▸ Available records
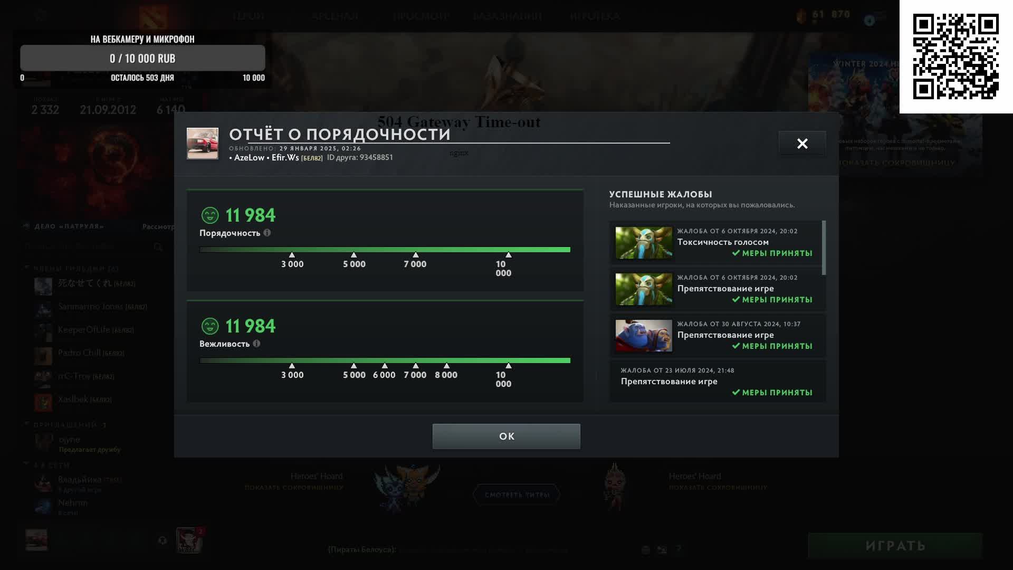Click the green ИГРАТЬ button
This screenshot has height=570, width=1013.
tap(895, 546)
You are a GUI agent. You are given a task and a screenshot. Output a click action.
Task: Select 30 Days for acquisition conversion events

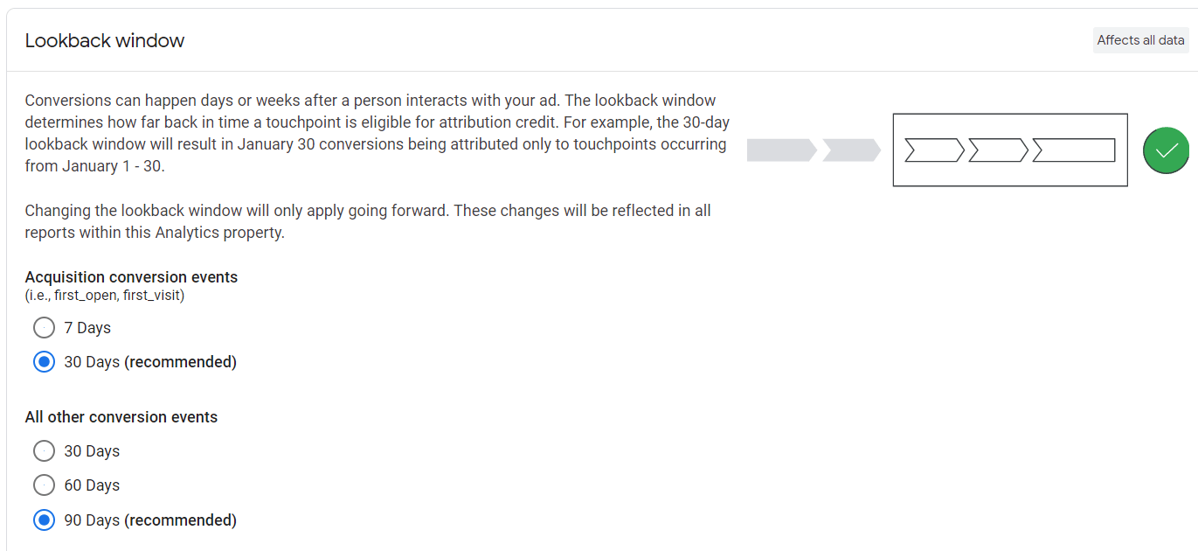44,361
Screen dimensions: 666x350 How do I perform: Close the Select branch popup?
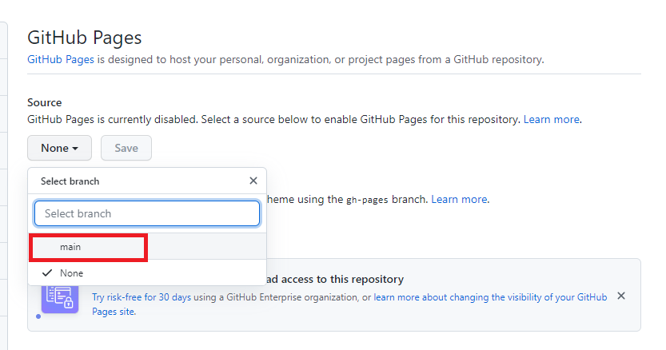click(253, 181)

▸ Goal of the exercise
An exact restatement is expected of the lines from the line containing "Task: Select 30" to the end of the data above, pictures excluded.

▸ Finished task
Task: Select 30 Days for acquisition conversion events

44,361
Screen dimensions: 666x350 How do I perform: Close the Select branch popup?
click(253, 181)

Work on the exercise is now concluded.